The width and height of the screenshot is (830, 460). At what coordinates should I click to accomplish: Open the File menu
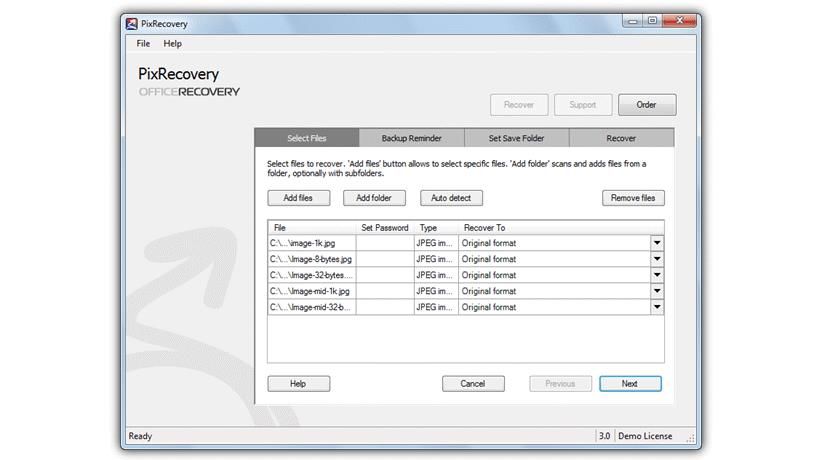click(143, 44)
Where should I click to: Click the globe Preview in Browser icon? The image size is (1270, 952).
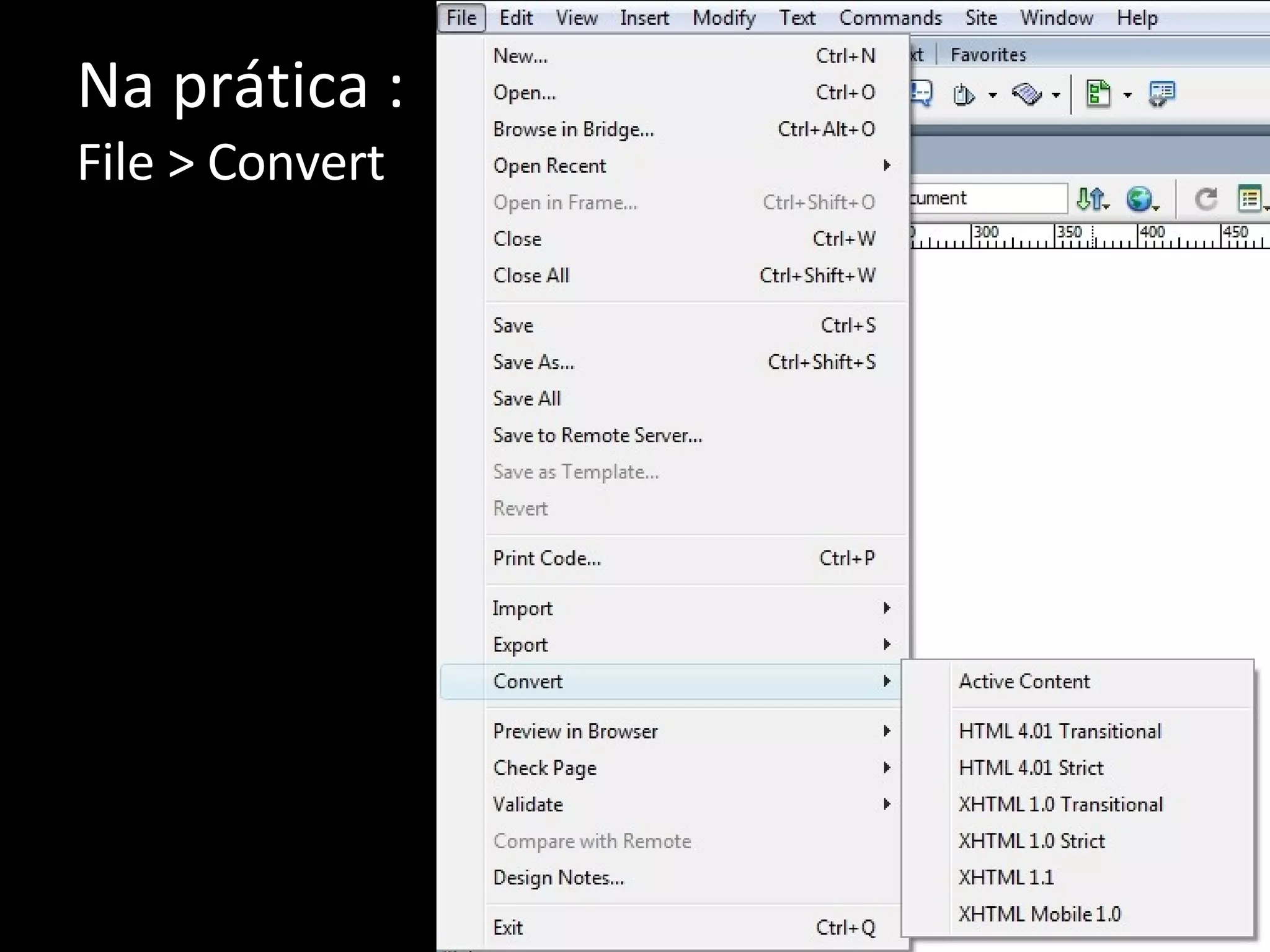click(1139, 199)
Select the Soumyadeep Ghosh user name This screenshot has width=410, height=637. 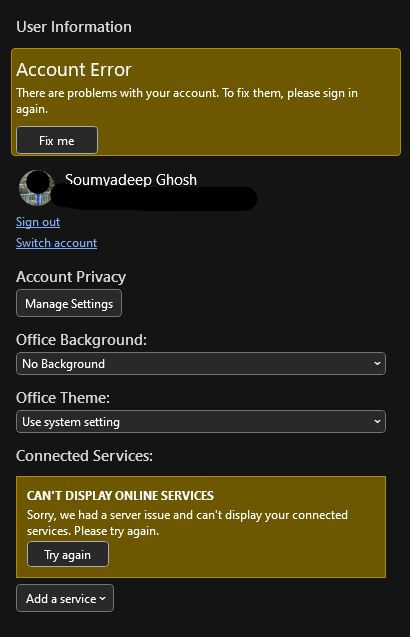(x=131, y=180)
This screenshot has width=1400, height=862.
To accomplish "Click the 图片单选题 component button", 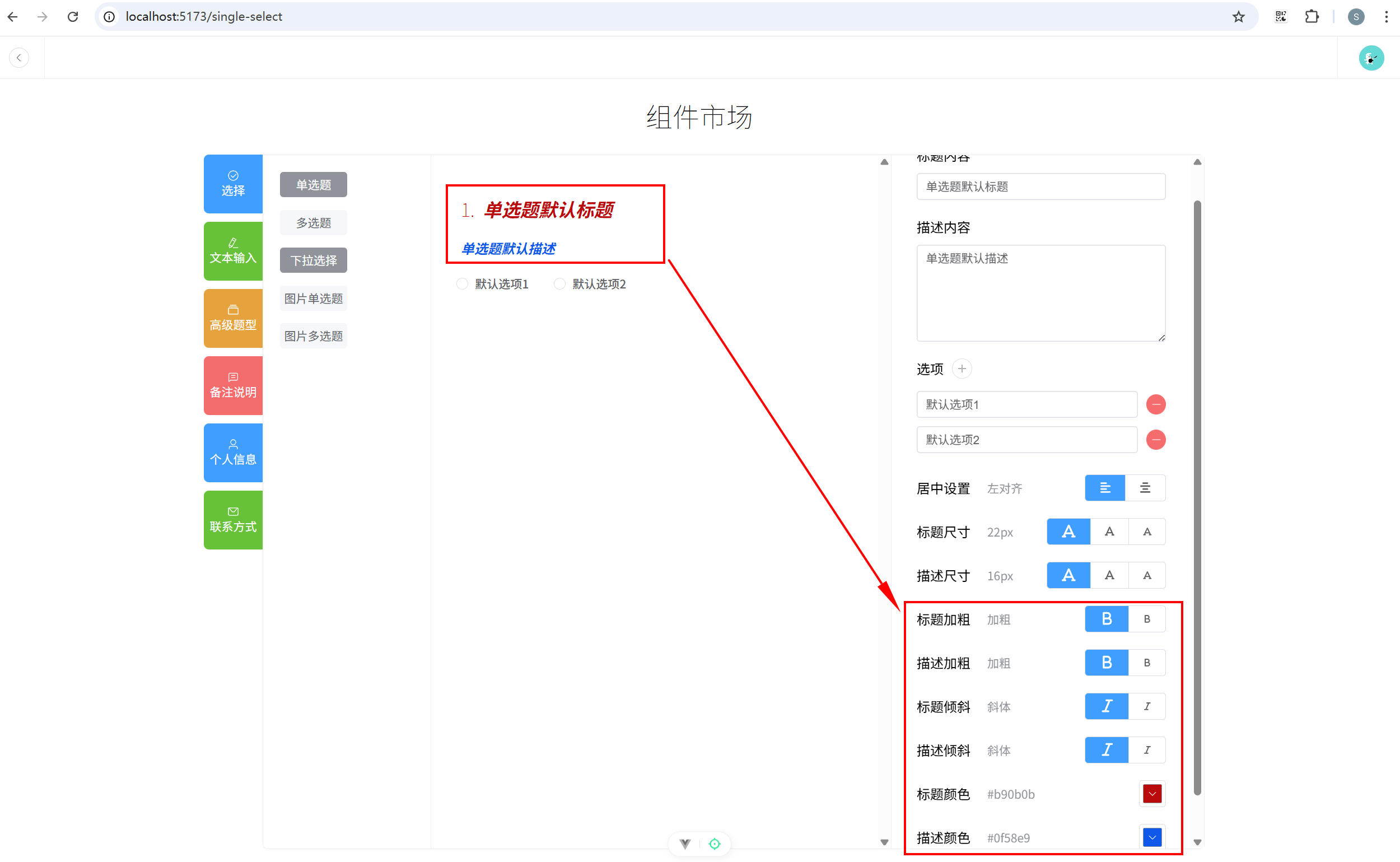I will pos(314,299).
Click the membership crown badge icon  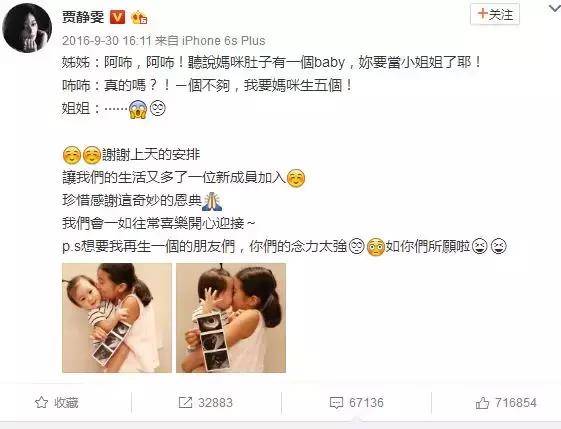[139, 18]
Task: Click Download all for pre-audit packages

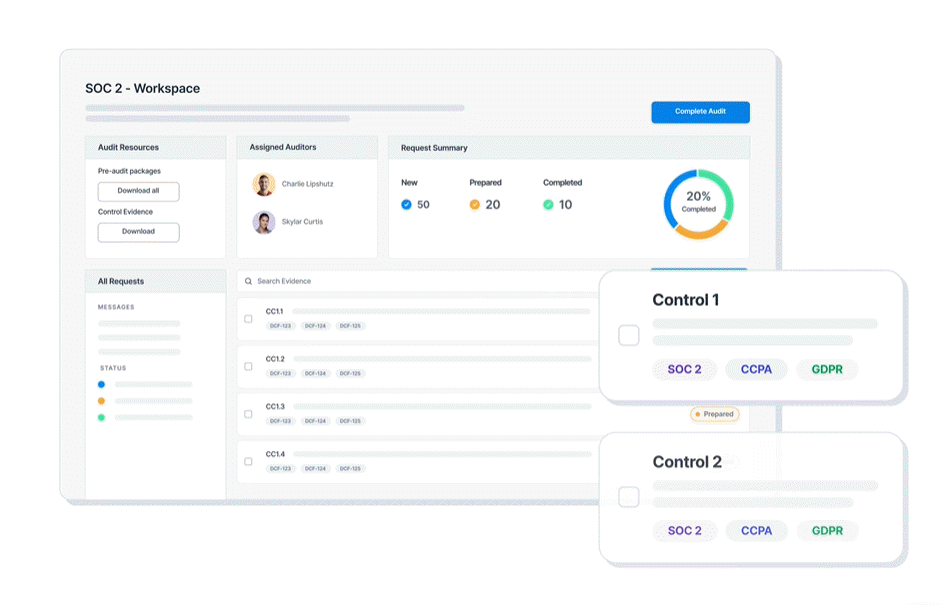Action: click(138, 191)
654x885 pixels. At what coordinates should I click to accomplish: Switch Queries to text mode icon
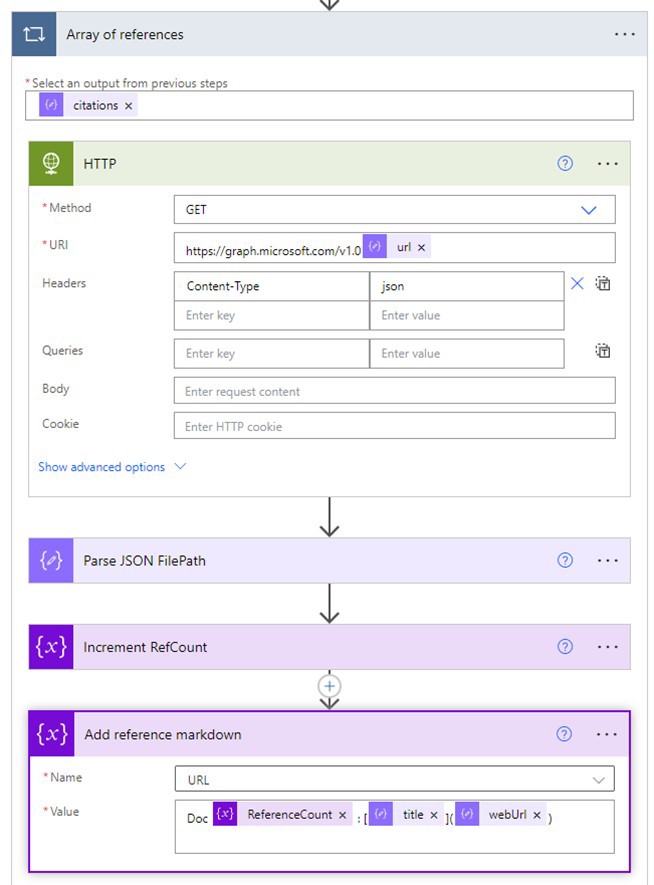click(x=603, y=351)
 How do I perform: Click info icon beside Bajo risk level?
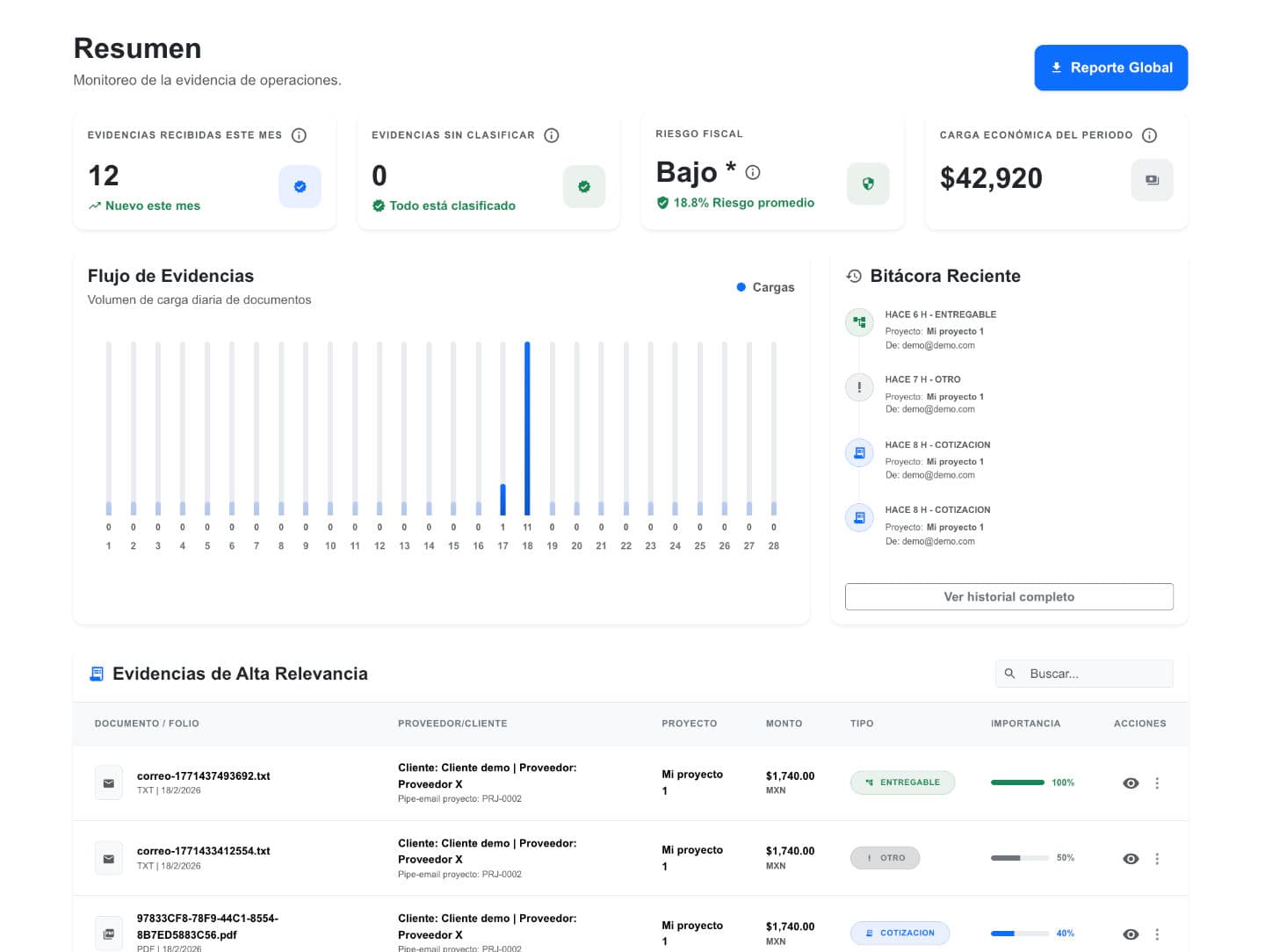(753, 173)
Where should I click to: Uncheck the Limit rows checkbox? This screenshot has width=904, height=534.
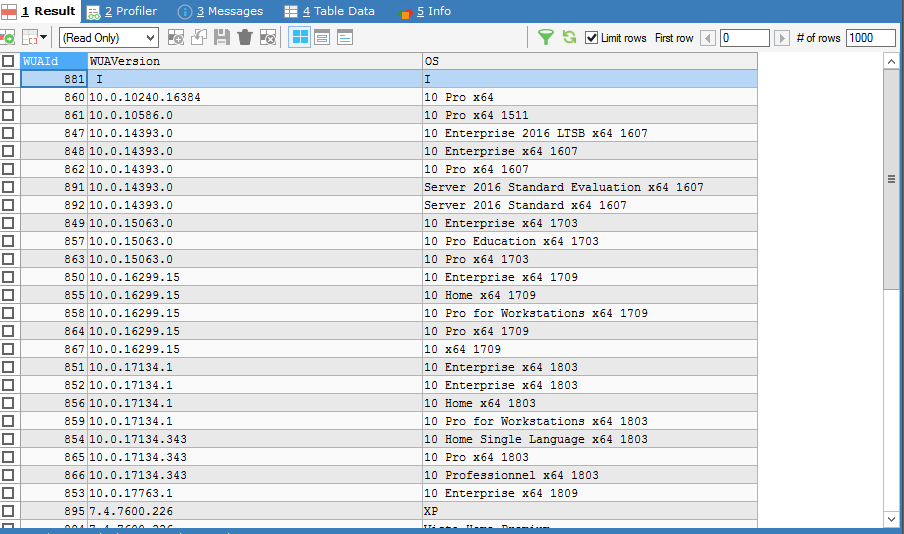coord(592,38)
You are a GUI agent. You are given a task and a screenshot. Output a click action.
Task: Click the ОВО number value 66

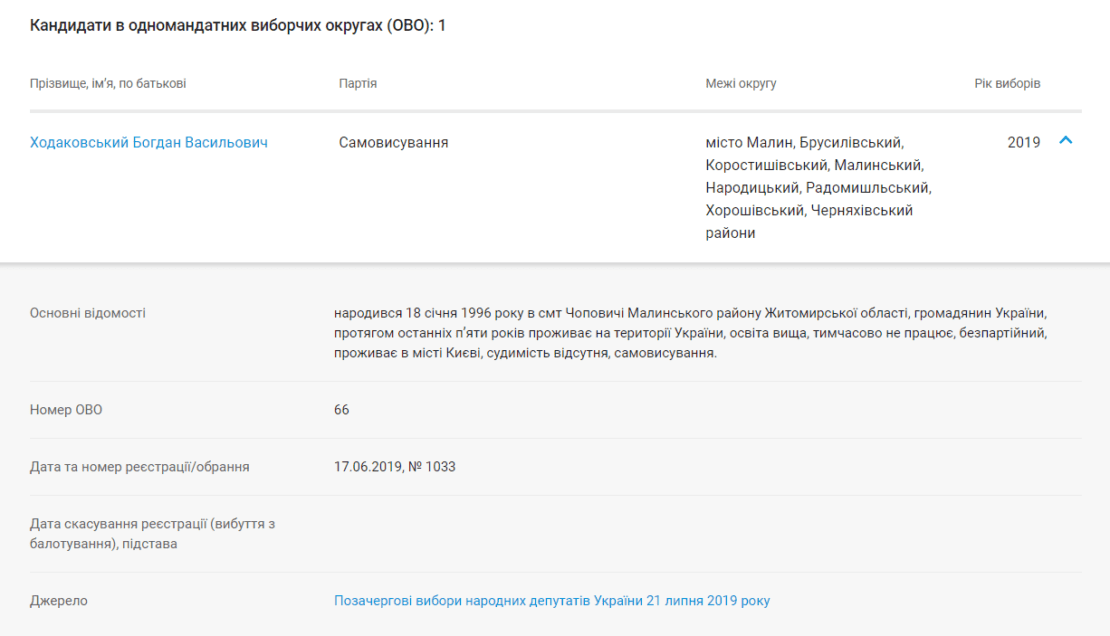coord(341,410)
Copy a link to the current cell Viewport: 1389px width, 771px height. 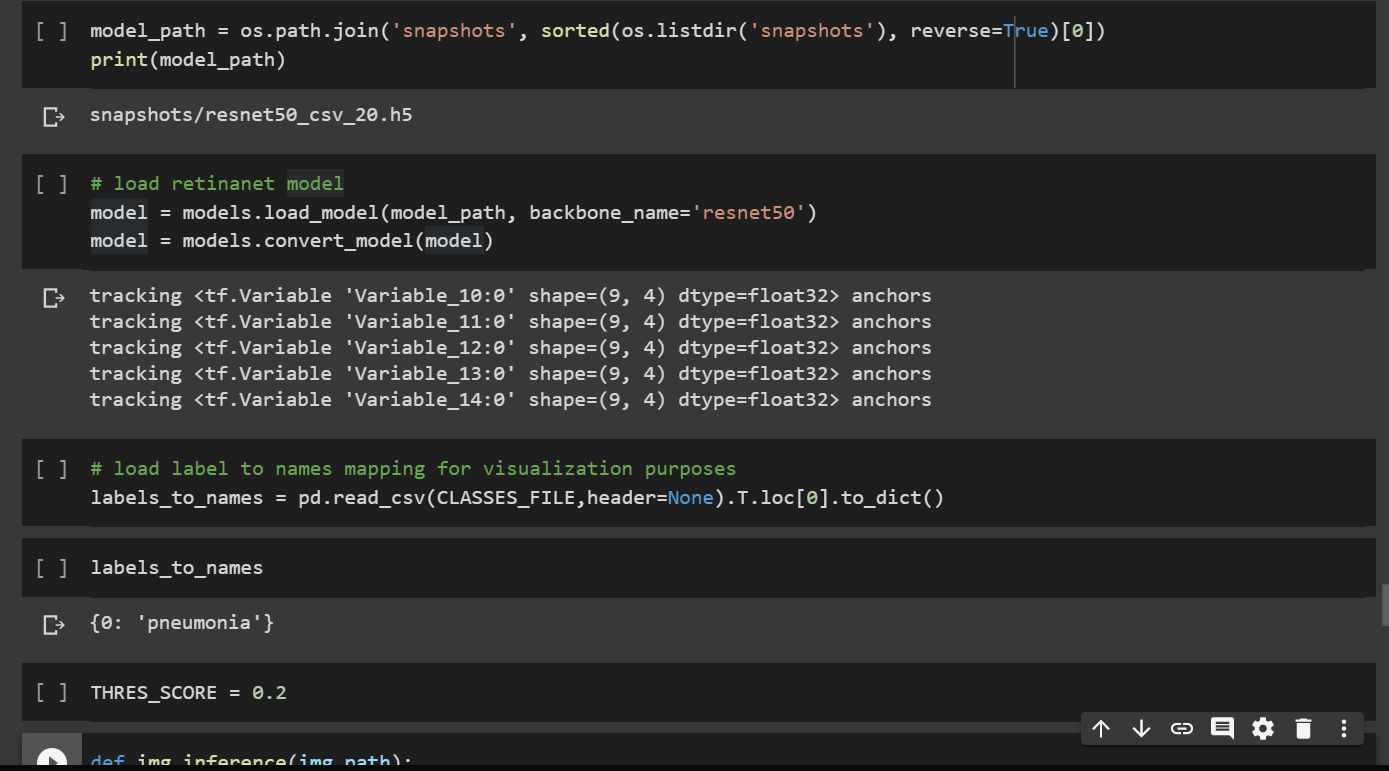click(x=1181, y=729)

Stated goal -> Please convert the lines between the ones holding "Task: Click Download" and "coord(592,38)", inclusive, into a JSON list of strings, one string per line, skipping blank lines. Leave the pictures out.

Output of the task ->
[
  "Task: Click Download all for pre-audit packages",
  "Action: click(138, 191)",
  "654x885 pixels. At what coordinates should I click to accomplish: Switch Queries to text mode icon",
  "click(x=603, y=351)",
  " How do I perform: Click info icon beside Bajo risk level?",
  "(753, 173)",
  "Where should I click to: Uncheck the Limit rows checkbox? This screenshot has width=904, height=534.",
  "coord(592,38)"
]